Ce fumier arrivait par wagons à Roque de Thau, et Monsieur Pouget père devait s'en emparer en vidant les wagons dans la journée, afin d'éviter de payer le droit de quai. Il louait donc pour cette entreprise les services de deux charretiers, qui montaient le fumier jusqu’à l’entrée des carrières en haut de Poyanne. Deux chevaux par charrette étaient nécessaires pour cette opération.
Il fallait ensuite trier le fumier avant de l’étaler, c'est-à-dire qu’il fallait le " nettoyer " des éventuels fers à cheval ou vieilles chaussures qui auraient pu s’y glisser. Puis le préparer pour le faire chauffer ; il fallait que le fumier soit en ferment pour qu’on y plonge la semence. Pour ce faire, on le façonnait en meule et, tous les 20 cm, il fallait mettre un morceau de semence, le " blanc ", qui ressemblait un peu à de la paille.
Au bout de deux à trois semaines, suivant la température de la carrière, la semence de champignon commençait à ramifier sur toute la longueur des meules. Lorsque celles-ci étaient recouvertes de filaments, on les recouvrait d’une fine couche de terreau avec une petite pelle à manche court appelée " pelle à gobeter ". Ce procédé évitait d’arracher les petits champignons qui entouraient le champignon adulte.
Tout se faisait à genoux et à la main, c’était un dur labeur. Toutes les nuits, M. Pouget père se levait à 1 heure du matin, car à 7 heures la camionnette passait pour ramasser la cueillette du jour. 10 kg par panier. Ces paniers partaient en direction de Bordeaux, soit pour la conserve, soit pour la vente sur le marché des Capucins.

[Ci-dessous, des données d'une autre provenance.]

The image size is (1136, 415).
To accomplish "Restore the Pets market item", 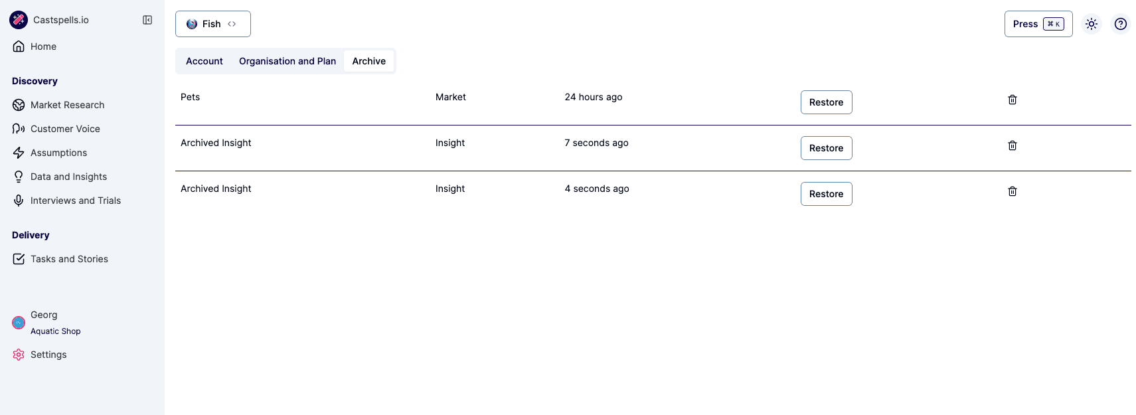I will [x=826, y=102].
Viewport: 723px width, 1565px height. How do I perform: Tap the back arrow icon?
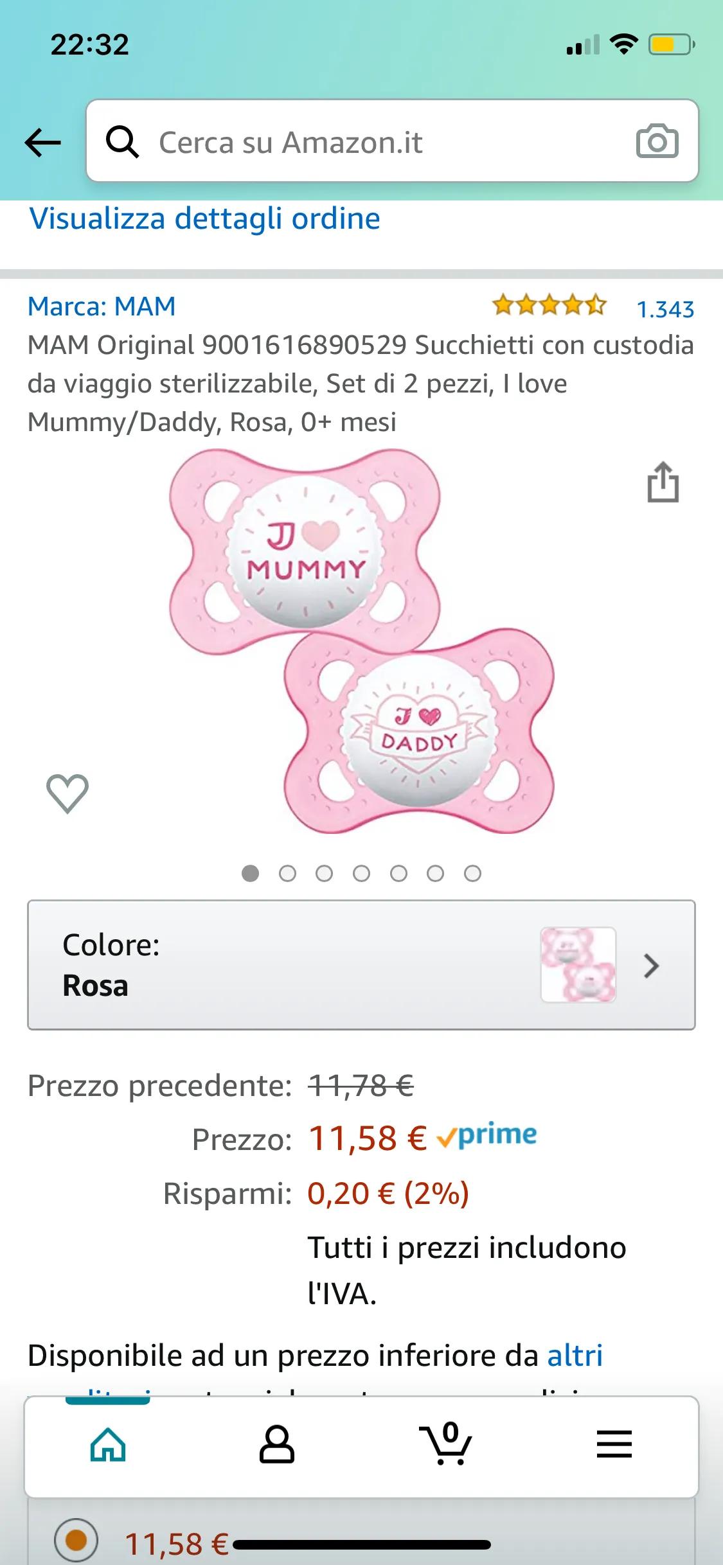coord(42,142)
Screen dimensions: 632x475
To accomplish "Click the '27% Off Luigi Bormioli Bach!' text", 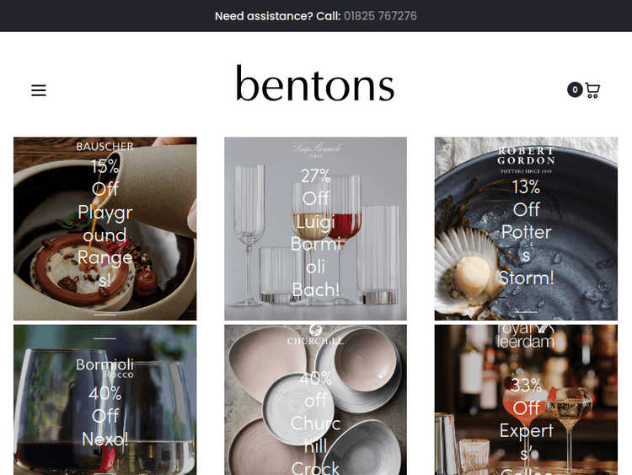I will coord(316,233).
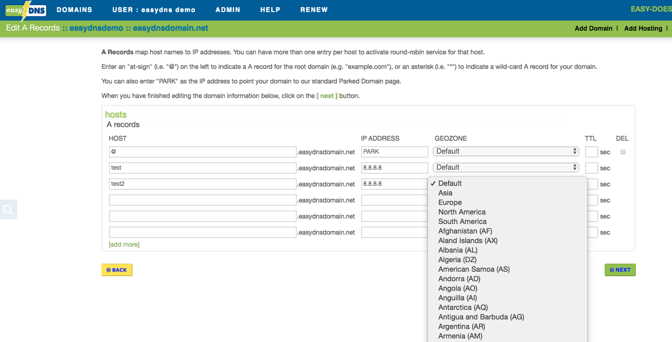672x342 pixels.
Task: Click the Add Domain link
Action: pos(594,28)
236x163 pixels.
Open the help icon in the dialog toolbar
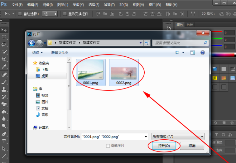coord(203,53)
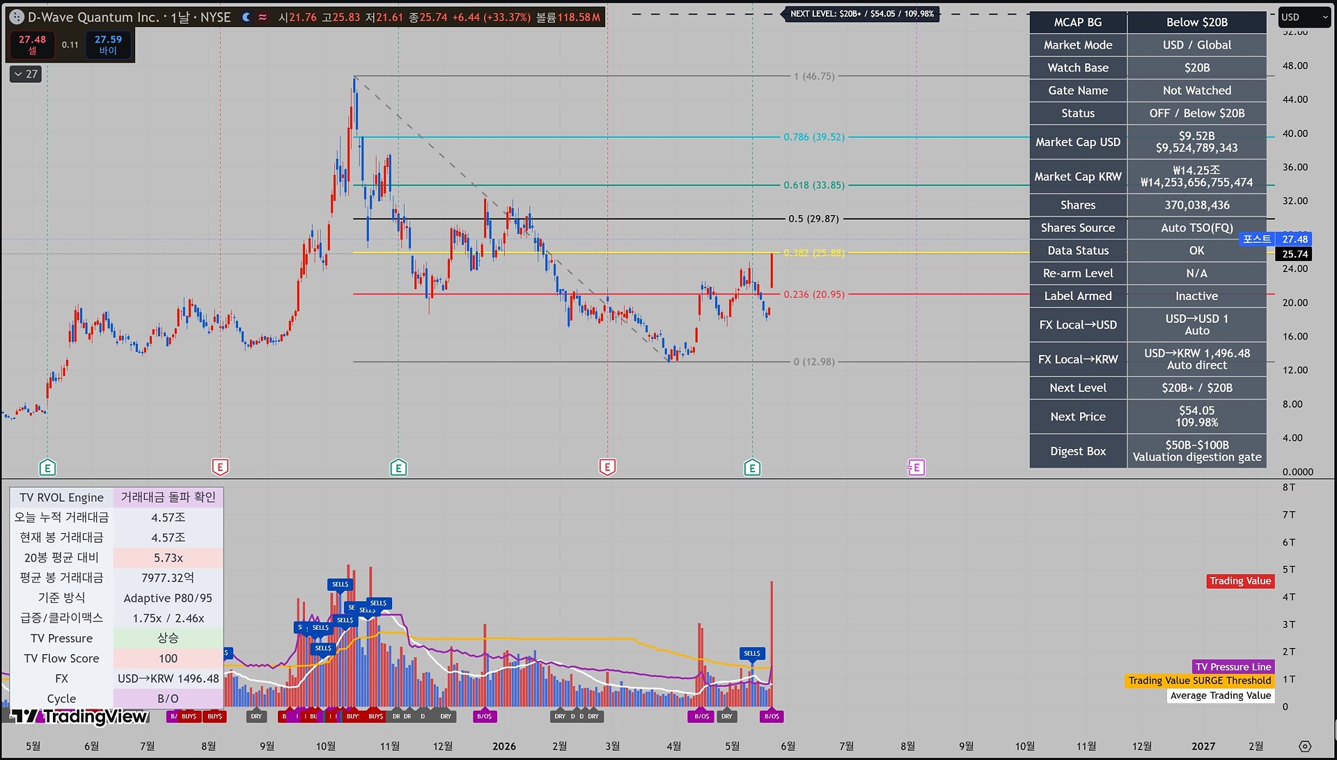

Puis la guerre est arrivée et il ne fut plus possible de trouver du fumier. On ferma les portes des carrières, et les champignons furent abandonnés à leur caveau. Une fin en hypothèque : il y a eu une reprise en 1947 par les fils, puis M. Dumeynieu a suivi dans les carrières de Poyanne et a arrêté pour sa retraite, les champignons se vendaient de moins en moins.